*SUPPLIED DATA:*
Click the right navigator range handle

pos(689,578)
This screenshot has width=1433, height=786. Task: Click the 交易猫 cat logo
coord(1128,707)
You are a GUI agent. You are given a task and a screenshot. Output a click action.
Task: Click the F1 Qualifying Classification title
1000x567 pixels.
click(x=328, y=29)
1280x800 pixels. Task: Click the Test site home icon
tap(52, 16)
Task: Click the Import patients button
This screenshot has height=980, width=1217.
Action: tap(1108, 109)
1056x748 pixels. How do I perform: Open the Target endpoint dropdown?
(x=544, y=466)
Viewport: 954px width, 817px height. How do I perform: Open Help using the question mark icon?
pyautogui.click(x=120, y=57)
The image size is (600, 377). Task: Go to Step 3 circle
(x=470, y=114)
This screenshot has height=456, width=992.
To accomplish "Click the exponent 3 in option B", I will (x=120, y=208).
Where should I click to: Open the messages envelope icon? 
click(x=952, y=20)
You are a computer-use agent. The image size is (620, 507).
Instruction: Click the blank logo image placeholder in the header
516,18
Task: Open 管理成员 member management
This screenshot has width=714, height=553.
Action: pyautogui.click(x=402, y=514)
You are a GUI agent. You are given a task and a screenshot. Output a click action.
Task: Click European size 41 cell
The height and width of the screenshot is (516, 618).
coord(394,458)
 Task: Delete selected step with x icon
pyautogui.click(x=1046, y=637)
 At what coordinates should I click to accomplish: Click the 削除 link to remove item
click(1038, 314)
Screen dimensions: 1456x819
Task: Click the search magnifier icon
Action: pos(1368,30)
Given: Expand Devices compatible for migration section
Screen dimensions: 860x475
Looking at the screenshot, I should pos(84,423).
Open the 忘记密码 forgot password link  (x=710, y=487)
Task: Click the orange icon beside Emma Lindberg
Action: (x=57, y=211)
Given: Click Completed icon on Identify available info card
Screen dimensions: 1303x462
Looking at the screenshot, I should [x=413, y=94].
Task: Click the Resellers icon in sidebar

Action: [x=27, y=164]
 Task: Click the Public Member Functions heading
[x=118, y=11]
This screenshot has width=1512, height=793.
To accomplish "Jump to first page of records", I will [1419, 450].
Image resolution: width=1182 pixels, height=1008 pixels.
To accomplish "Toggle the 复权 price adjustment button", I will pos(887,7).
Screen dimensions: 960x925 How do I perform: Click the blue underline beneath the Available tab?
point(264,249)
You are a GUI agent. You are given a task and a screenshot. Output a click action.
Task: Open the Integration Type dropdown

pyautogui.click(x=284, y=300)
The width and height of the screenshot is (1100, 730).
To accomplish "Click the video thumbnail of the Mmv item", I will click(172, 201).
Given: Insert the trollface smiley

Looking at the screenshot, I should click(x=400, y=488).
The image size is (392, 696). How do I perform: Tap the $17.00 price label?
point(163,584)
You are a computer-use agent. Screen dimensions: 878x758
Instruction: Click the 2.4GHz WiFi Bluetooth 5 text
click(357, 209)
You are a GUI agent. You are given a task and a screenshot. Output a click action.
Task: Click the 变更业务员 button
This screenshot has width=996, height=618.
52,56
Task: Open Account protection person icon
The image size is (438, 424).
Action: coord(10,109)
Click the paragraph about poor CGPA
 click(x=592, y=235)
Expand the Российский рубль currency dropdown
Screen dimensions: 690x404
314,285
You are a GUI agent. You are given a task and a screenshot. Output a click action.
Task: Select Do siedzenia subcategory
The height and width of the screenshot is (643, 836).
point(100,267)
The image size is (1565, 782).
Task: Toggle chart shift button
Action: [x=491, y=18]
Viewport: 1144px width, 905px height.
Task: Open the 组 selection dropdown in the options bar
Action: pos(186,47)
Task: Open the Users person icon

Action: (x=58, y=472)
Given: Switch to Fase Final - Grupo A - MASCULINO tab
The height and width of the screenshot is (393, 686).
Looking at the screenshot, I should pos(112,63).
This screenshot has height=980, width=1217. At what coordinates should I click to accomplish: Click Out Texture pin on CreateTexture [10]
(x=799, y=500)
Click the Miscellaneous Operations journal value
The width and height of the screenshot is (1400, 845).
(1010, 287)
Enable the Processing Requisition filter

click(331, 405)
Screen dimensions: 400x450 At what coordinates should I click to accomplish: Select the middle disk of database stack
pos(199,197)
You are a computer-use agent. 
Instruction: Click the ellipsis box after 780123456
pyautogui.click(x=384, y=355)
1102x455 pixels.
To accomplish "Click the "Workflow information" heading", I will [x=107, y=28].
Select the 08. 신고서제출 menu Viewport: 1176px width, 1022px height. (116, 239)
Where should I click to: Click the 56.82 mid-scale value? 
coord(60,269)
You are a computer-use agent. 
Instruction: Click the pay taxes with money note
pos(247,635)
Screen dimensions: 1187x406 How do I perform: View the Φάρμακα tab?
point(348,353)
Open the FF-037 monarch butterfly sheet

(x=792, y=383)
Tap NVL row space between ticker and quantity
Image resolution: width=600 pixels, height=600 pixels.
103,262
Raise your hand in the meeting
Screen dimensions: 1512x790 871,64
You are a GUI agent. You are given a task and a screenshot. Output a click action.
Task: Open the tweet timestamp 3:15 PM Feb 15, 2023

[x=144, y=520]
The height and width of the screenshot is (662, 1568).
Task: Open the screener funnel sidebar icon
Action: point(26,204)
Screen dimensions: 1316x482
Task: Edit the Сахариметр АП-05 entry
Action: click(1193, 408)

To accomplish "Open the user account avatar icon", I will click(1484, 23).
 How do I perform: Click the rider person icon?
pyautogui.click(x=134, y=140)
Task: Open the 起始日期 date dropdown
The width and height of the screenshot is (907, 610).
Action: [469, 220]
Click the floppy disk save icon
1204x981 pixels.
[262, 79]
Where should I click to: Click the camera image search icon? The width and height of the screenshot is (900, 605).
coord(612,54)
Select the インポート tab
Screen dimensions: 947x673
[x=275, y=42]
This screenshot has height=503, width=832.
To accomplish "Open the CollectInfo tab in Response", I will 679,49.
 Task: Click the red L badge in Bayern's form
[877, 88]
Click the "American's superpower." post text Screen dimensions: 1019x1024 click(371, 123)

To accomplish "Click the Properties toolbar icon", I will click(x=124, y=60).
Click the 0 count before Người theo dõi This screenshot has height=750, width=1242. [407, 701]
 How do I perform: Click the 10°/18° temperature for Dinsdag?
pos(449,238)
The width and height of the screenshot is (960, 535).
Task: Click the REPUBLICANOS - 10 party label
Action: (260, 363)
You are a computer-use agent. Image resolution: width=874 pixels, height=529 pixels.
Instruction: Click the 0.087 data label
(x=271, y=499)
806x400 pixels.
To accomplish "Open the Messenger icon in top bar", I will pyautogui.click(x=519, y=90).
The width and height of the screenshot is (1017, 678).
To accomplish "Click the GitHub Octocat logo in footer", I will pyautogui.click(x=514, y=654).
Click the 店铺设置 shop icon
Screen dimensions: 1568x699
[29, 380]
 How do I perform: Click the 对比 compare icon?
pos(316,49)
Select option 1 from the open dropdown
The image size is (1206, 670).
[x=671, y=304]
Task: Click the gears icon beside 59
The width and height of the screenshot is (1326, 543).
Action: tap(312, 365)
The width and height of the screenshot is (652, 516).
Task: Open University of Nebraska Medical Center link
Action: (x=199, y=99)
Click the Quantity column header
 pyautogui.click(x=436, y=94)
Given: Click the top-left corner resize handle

*DESCRIPTION OF THE TASK:*
Print out the records exactly as they were entered.

*RESULT:*
Click the right navigator range handle

pos(689,578)
This screenshot has width=1433, height=786. Task: Click the 交易猫 cat logo
coord(1128,707)
You are a GUI agent. You are given a task and a screenshot. Output a click action.
Task: Click the F1 Qualifying Classification title
1000x567 pixels.
click(x=328, y=29)
1280x800 pixels. Task: Click the Test site home icon
tap(52, 16)
Task: Click the Import patients button
This screenshot has height=980, width=1217.
Action: tap(1108, 109)
1056x748 pixels. How do I perform: Open the Target endpoint dropdown?
(x=544, y=466)
Viewport: 954px width, 817px height. How do I perform: Open Help using the question mark icon?
pyautogui.click(x=120, y=57)
The image size is (600, 377). Task: Go to Step 3 circle
(x=470, y=114)
This screenshot has height=456, width=992.
To accomplish "Click the exponent 3 in option B", I will (x=120, y=208).
Where should I click to: Open the messages envelope icon? 
click(x=952, y=20)
You are a computer-use agent. The image size is (620, 507).
Instruction: Click the blank logo image placeholder in the header
516,18
Task: Open 管理成员 member management
This screenshot has width=714, height=553.
Action: pyautogui.click(x=402, y=514)
You are a GUI agent. You are given a task and a screenshot. Output a click action.
Task: Click European size 41 cell
The height and width of the screenshot is (516, 618).
coord(394,458)
 Task: Delete selected step with x icon
pyautogui.click(x=1046, y=637)
 At what coordinates should I click to accomplish: Click the 削除 link to remove item
click(1038, 314)
Screen dimensions: 1456x819
Task: Click the search magnifier icon
Action: pos(1368,30)
Given: Expand Devices compatible for migration section
Screen dimensions: 860x475
Looking at the screenshot, I should pos(84,423).
Open the 忘记密码 forgot password link  (x=710, y=487)
Task: Click the orange icon beside Emma Lindberg
Action: (x=57, y=211)
Given: Click Completed icon on Identify available info card
Screen dimensions: 1303x462
Looking at the screenshot, I should [x=413, y=94].
Task: Click the Resellers icon in sidebar

Action: [x=27, y=164]
 Task: Click the Public Member Functions heading
[x=118, y=11]
This screenshot has width=1512, height=793.
To accomplish "Jump to first page of records", I will [1419, 450].
Image resolution: width=1182 pixels, height=1008 pixels.
To accomplish "Toggle the 复权 price adjustment button", I will pos(887,7).
Screen dimensions: 960x925 How do I perform: Click the blue underline beneath the Available tab?
point(264,249)
You are a GUI agent. You are given a task and a screenshot. Output a click action.
Task: Open the Integration Type dropdown

pyautogui.click(x=284, y=300)
The width and height of the screenshot is (1100, 730).
To accomplish "Click the video thumbnail of the Mmv item", I will click(172, 201).
Given: Insert the trollface smiley

Looking at the screenshot, I should click(x=400, y=488).
The image size is (392, 696). How do I perform: Tap the $17.00 price label?
point(163,584)
You are a computer-use agent. Screen dimensions: 878x758
Instruction: Click the 2.4GHz WiFi Bluetooth 5 text
click(357, 209)
You are a GUI agent. You are given a task and a screenshot. Output a click action.
Task: Click the 变更业务员 button
This screenshot has width=996, height=618.
52,56
Task: Open Account protection person icon
The image size is (438, 424).
Action: coord(10,109)
Click the paragraph about poor CGPA
 click(x=592, y=235)
Expand the Российский рубль currency dropdown
Screen dimensions: 690x404
314,285
You are a GUI agent. You are given a task and a screenshot. Output a click action.
Task: Select Do siedzenia subcategory
The height and width of the screenshot is (643, 836).
point(100,267)
The image size is (1565, 782).
Task: Toggle chart shift button
Action: [x=491, y=18]
Viewport: 1144px width, 905px height.
Task: Open the 组 selection dropdown in the options bar
Action: pos(186,47)
Task: Open the Users person icon

Action: (x=58, y=472)
Given: Switch to Fase Final - Grupo A - MASCULINO tab
The height and width of the screenshot is (393, 686).
Looking at the screenshot, I should pos(112,63).
This screenshot has height=980, width=1217. At what coordinates should I click to accomplish: Click Out Texture pin on CreateTexture [10]
(x=799, y=500)
Click the Miscellaneous Operations journal value
The width and height of the screenshot is (1400, 845).
(1010, 287)
Enable the Processing Requisition filter

click(331, 405)
Screen dimensions: 400x450 At what coordinates should I click to accomplish: Select the middle disk of database stack
pos(199,197)
You are a computer-use agent. 
Instruction: Click the ellipsis box after 780123456
pyautogui.click(x=384, y=355)
1102x455 pixels.
To accomplish "Click the "Workflow information" heading", I will [x=107, y=28].
Select the 08. 신고서제출 menu Viewport: 1176px width, 1022px height. (116, 239)
Where should I click to: Click the 56.82 mid-scale value? 
coord(60,269)
You are a computer-use agent. 
Instruction: Click the pay taxes with money note
pos(247,635)
Screen dimensions: 1187x406 How do I perform: View the Φάρμακα tab?
point(348,353)
Open the FF-037 monarch butterfly sheet

(x=792, y=383)
Tap NVL row space between ticker and quantity
Image resolution: width=600 pixels, height=600 pixels.
103,262
Raise your hand in the meeting
Screen dimensions: 1512x790 871,64
You are a GUI agent. You are given a task and a screenshot. Output a click action.
Task: Open the tweet timestamp 3:15 PM Feb 15, 2023

[x=144, y=520]
The height and width of the screenshot is (662, 1568).
Task: Open the screener funnel sidebar icon
Action: point(26,204)
Screen dimensions: 1316x482
Task: Edit the Сахариметр АП-05 entry
Action: click(1193, 408)

To accomplish "Open the user account avatar icon", I will click(1484, 23).
 How do I perform: Click the rider person icon?
pyautogui.click(x=134, y=140)
Task: Open the 起始日期 date dropdown
The width and height of the screenshot is (907, 610).
Action: [469, 220]
Click the floppy disk save icon
1204x981 pixels.
[262, 79]
Where should I click to: Click the camera image search icon? The width and height of the screenshot is (900, 605).
coord(612,54)
Select the インポート tab
Screen dimensions: 947x673
[x=275, y=42]
This screenshot has height=503, width=832.
To accomplish "Open the CollectInfo tab in Response", I will 679,49.
 Task: Click the red L badge in Bayern's form
[877, 88]
Click the "American's superpower." post text Screen dimensions: 1019x1024 click(371, 123)

To accomplish "Click the Properties toolbar icon", I will click(x=124, y=60).
Click the 0 count before Người theo dõi This screenshot has height=750, width=1242. [407, 701]
 How do I perform: Click the 10°/18° temperature for Dinsdag?
pos(449,238)
The width and height of the screenshot is (960, 535).
Task: Click the REPUBLICANOS - 10 party label
Action: (260, 363)
You are a computer-use agent. Image resolution: width=874 pixels, height=529 pixels.
Instruction: Click the 0.087 data label
(x=271, y=499)
806x400 pixels.
To accomplish "Open the Messenger icon in top bar", I will pyautogui.click(x=519, y=90).
The width and height of the screenshot is (1017, 678).
To accomplish "Click the GitHub Octocat logo in footer", I will pyautogui.click(x=514, y=654).
Click the 店铺设置 shop icon
Screen dimensions: 1568x699
[29, 380]
 How do I perform: Click the 对比 compare icon?
pos(316,49)
Select option 1 from the open dropdown
The image size is (1206, 670).
[x=671, y=304]
Task: Click the gears icon beside 59
The width and height of the screenshot is (1326, 543).
Action: tap(312, 365)
The width and height of the screenshot is (652, 516).
Task: Open University of Nebraska Medical Center link
Action: (x=199, y=99)
Click the Quantity column header
 pyautogui.click(x=436, y=94)
Given: Click the top-left corner resize handle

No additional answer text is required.